If the plaintiff makes her prima facie case, the burden shifts to defendant to proffer a legitimate, non-discriminatory reason for the adverse employment action. Deleon, 739 F.3d at 918. If the employer carries that burden, the burden shifts back to the plaintiff to establish that the employer's reason was pretextual. Id. A reason is pretextual if it (1) has no basis in fact, (2) was not the actual reason, or (3) was insufficient to explain the action. Id. Pretext is not a rigid test, but a commonsense inquiry. Blizzard v. Marion Technical College, 698 F.3d 275, 285 (6th Cir. 2012). Even if the employer's reason is shown to be pretextual, plaintiff must ultimately show that the real reason for the employment action was unlawful discrimination. Noble, 391 F.3d at 726.

First, Plaintiff introduced no evidence of her age. It seems apparent to the Court that a plaintiff cannot prevail on an ADEA claim unless she is within the class protected by the ADEA's provisions. Yet it is equally clear that the Court cannot dismiss the action based on a deficiency in Plaintiff's prima facie case. So the Court considers this omission in relation to Plaintiff's ultimate burden of proving age discrimination.
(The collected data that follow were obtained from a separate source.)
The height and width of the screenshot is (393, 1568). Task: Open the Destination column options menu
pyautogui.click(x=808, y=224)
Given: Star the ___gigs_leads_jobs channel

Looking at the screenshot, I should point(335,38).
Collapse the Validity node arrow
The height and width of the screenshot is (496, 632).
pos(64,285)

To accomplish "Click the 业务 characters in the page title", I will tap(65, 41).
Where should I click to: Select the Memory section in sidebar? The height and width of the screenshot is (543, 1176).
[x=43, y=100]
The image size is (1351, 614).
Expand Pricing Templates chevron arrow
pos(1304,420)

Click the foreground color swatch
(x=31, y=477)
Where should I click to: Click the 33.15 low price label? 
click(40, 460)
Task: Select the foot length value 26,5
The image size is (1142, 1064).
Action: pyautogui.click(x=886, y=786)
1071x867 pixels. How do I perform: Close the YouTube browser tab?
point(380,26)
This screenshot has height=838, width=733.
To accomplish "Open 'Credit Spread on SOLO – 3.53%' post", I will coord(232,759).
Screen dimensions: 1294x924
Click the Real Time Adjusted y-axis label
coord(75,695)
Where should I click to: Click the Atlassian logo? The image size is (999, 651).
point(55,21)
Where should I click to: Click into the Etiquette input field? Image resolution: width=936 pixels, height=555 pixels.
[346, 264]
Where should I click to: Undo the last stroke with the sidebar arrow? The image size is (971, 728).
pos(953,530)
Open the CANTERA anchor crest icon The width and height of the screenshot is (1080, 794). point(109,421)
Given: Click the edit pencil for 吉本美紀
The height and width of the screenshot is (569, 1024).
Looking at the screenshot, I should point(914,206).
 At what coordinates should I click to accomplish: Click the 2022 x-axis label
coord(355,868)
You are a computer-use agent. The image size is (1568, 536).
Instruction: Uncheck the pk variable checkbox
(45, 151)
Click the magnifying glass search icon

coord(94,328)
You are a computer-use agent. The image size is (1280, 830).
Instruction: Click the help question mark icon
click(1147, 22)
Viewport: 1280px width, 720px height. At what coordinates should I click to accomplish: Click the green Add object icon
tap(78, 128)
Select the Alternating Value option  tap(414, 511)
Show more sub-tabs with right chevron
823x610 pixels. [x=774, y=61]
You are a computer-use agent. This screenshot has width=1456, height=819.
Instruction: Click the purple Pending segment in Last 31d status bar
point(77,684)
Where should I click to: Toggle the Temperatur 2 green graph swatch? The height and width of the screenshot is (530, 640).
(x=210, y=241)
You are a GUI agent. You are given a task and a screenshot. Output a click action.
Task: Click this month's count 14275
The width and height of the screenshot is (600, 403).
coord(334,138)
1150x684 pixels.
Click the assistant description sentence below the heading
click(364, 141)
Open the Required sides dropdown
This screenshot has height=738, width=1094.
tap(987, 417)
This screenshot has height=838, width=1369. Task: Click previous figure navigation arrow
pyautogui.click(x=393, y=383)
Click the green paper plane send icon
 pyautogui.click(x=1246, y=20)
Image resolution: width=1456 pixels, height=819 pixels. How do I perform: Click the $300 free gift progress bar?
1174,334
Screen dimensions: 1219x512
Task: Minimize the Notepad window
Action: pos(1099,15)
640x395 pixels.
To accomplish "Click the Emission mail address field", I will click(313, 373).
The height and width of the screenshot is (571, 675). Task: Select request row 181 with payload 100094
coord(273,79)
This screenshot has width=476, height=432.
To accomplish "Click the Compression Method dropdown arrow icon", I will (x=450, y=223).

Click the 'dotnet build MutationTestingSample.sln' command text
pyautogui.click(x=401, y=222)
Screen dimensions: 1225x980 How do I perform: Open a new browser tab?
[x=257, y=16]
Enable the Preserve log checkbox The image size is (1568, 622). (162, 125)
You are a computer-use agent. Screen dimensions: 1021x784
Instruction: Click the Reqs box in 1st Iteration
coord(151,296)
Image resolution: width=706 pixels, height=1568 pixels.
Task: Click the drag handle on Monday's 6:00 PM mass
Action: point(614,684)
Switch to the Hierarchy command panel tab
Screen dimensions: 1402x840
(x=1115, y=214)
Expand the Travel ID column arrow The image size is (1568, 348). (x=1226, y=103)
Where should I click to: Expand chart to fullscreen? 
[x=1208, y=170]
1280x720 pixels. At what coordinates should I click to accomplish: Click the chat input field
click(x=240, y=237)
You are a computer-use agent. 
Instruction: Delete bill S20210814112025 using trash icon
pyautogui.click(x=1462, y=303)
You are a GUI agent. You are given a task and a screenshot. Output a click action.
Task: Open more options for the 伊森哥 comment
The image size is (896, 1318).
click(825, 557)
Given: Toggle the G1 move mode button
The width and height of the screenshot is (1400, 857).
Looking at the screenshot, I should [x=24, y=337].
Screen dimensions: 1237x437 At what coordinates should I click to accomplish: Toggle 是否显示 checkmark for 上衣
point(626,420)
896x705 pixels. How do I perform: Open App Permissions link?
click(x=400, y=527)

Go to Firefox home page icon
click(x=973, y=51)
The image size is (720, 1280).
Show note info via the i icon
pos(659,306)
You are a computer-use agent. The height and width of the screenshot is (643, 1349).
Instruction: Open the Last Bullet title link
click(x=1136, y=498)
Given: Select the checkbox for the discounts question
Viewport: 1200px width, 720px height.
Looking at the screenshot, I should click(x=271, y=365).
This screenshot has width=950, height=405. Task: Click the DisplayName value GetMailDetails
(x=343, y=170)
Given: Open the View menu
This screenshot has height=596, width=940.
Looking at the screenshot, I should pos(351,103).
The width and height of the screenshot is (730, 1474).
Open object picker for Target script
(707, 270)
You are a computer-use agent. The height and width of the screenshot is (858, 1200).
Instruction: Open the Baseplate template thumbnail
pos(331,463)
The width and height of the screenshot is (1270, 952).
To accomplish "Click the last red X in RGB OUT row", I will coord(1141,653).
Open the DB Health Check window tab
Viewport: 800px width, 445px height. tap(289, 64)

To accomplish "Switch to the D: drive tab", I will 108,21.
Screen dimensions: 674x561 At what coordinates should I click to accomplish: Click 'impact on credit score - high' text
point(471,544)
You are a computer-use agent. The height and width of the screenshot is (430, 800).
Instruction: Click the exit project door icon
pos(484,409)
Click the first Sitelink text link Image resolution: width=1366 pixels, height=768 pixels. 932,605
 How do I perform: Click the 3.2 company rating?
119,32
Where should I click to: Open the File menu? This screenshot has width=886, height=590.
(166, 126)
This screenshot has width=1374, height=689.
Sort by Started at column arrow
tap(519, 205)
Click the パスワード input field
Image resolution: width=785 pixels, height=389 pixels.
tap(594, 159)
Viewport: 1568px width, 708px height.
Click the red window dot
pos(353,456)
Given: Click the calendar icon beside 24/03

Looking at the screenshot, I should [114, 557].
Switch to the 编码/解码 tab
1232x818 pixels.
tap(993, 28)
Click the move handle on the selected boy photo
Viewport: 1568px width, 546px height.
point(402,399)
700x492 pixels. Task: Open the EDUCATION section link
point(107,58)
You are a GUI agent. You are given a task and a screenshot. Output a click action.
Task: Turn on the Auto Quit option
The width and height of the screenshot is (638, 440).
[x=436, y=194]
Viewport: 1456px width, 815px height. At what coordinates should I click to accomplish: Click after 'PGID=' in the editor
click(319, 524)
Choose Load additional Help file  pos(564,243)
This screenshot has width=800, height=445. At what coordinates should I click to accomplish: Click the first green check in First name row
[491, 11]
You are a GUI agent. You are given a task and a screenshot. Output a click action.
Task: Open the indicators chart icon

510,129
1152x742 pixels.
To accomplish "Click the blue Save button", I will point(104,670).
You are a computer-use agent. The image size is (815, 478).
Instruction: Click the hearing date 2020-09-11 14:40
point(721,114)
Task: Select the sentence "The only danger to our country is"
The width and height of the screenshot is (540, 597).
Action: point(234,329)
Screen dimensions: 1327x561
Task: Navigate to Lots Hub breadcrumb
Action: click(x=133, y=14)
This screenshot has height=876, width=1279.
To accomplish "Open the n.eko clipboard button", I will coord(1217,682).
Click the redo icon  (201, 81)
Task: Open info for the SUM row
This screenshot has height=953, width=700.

Second, Plaintiff did not identify a proper comparator. To do so, she had to show that the purported comparators “dealt with the same supervisor, have been subject to the same standards and have engaged in the same conduct without such differentiating or mitigating circumstances that would distinguish their conduct or the employer's treatment of them for it.” Miles v. S. Central Human Resource Agency, Inc., 946 F.3d 883, 893 (6th Cir. 2020) (quoting Mitchell v. Toledo Hosp., 964 F.2d 577, 583 (6th Cir. 1992)).

Plaintiff sought to show that TDOC's treatment of Paige Saylor and Harry Glen was different than her own. According to Plaintiff, both of these individuals were given “options” when disciplined while she was not. First, she did not show that either of these individuals were significantly younger than her - there is no evidence of Mooneyham, Saylor, or Glen's ages. Second, neither Saylor nor Glen had the same supervisor as Mooneyham. Saylor's direct supervisor was David Lane [Trans. at 54], while Glen's direct supervisor was Brandon Glossup [Id. at 37]. Helton, who decided to reassign Mooneyham, testified she was not familiar with the situation with Glen. [Trans. at 129]. As to Saylor, Plaintiff adduced no evidence about the substance of complaints against her or whether she was disciplined. The only evidence about Glen's conduct was that he had performance issues. While exact correlation is not required to show comparator status, Plaintiff failed to show that Saylor and Glen are proper comparators. Plaintiff did not argue or present evidence that she was replaced.

At trial, Defendants also challenged the second element of a prima facie case - adverse employment action. They argued that Mooneyham had not shown “a materially adverse change in the terms or conditions of employment.” [Trans. at 112]. The Supreme Court of the United States recently clarified that a transfer does not have to cause a “materially adverse” change in the terms and conditions of a plaintiff's employment to be actionable under Title VII. Muldrow v. City of St. Louis, 144 S.Ct. 967 (2024). Hewing closely to the statutory text, the Court explained that a transferred employee “need show only some injury respecting her employment terms or conditions. The transfer must have left her worse off, but need not have left her significantly so.” Id. at 977. This holding would seem to require rejection of Defendants' argument, at least as stated. Given Plaintiff's inability to satisfy more straightforward elements of her prima facie case, the Court need not address the “adverse employment action” element.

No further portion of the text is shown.